Thanks for your quick reply.
- The reason for saying the objective function (min trace( inverse(X)*inverse(X) )) is convex, is that
-
trace( inverse(X)*inverse(X) ) = norm(inverse(X), ‘fro’ )^2. The norm itself is convex. With the square operation, it is still convex.
-
If X is positive definite, then inverse(X) is also positive definite. It can be proved that inverse(X)*inverse(X) is also positive definite by checking its eigenvalues are all positive. Then, if I minimize a positive definite matrix, the objective is convex.
Or do I misunderstand anything?
- I also thought to use a new variable X_squared to replace X*X. But my constraint is a linear function with respect to X, which is A - X > = 0. (A is a known matrix. A-X needs to be positive define.) A-X >= 0 is affine, and therefore convex.
If I define X_squared, the problem becomes
min trace(inverse(X_squared))
s.t. A - sqrt(X_squared) >= 0
However, it seems that sqrt(X_squared) is not linear, so CVX does not accept it for SDP.
It would be really helpful if you could provide some more suggestions about how to handle the original objective *'min (trace( inverse(X)inverse(X) )) or min (norm(inverse(X), ‘fro’ )^2)’ OR the replaced constrain ‘A - sqrt(X_squared) >= 0’.
Thank you very much!
[Please ignore the previous X >= 0, I just did it for a test.]
Please re-read the link m ore carefully.Given the extra constraint, your problem appears to be non-convex. norm of an affine expression is convex; but if the expression not affine, it is not generally convex.
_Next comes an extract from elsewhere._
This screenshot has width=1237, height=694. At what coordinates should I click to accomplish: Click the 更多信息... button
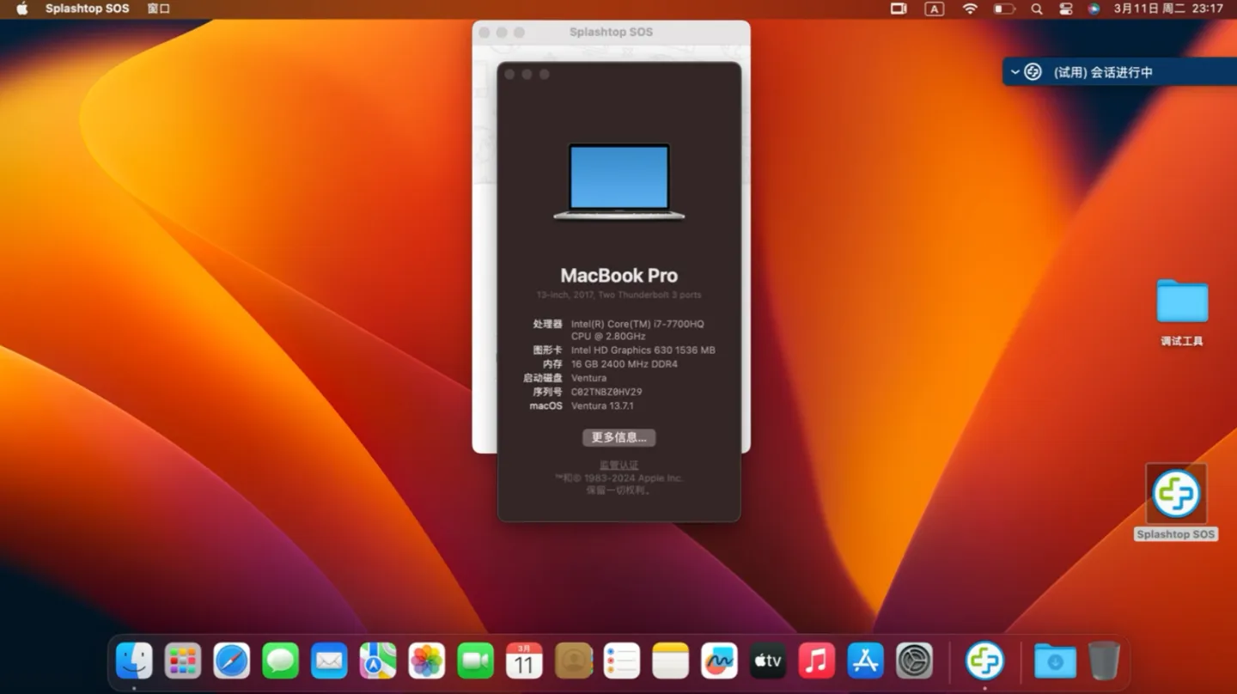point(619,437)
You are playing loose with such things as minimizing a positive definite matrix. There is no such thing. You can only minimize a scalar objective function. A positive definite matrix is not a scalar unless it is a 1 by 1 matrix. An objective function created by taking an arbitrary expression of a positive definite matrix is not necessarily positive definite. You can’t use (will not generally be convex) a non-affine expression as argument of a function which would be convex if provided an affine expression as argument.